**YOUR TASK**. Every entry below must be retyped exactly, and the pictures must be left out.
------------------------------------
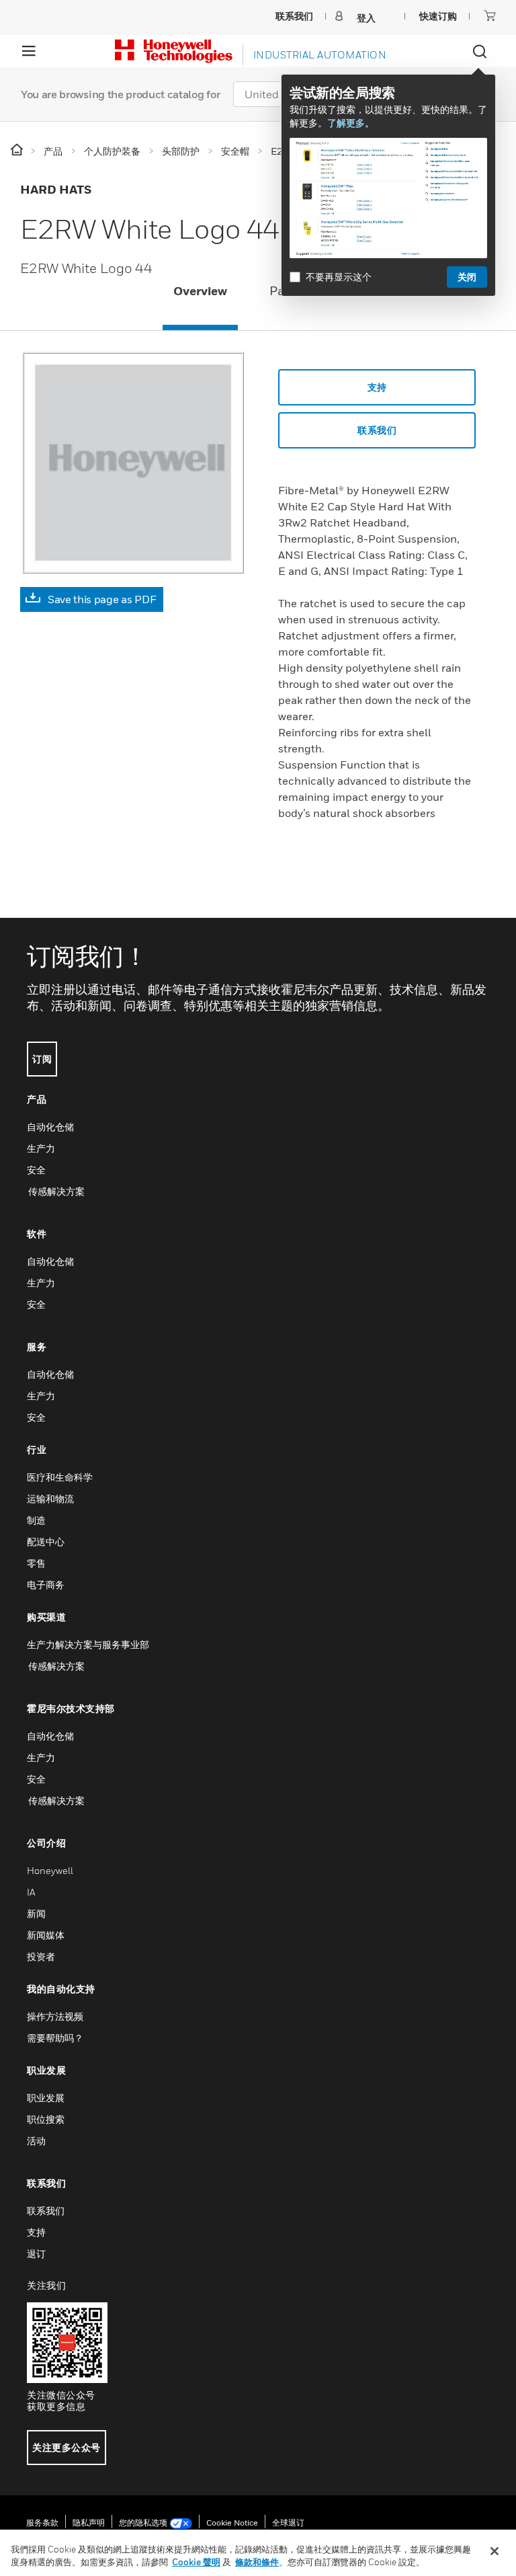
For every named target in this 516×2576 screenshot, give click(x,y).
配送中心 (45, 1541)
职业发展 (45, 2097)
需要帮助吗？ (55, 2037)
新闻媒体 (45, 1935)
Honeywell (50, 1870)
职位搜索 (45, 2119)
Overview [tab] (200, 291)
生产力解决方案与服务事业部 (88, 1644)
------------------------------------
**RESPONSE TO THIS EXERCISE**.
For every named target in this 516×2576 screenshot, give click(x,y).
配送中心 (45, 1541)
职业发展 (45, 2097)
需要帮助吗？ (55, 2037)
新闻媒体 (45, 1935)
Honeywell (50, 1870)
职位搜索 (45, 2119)
Overview [tab] (200, 291)
生产力解决方案与服务事业部 (88, 1644)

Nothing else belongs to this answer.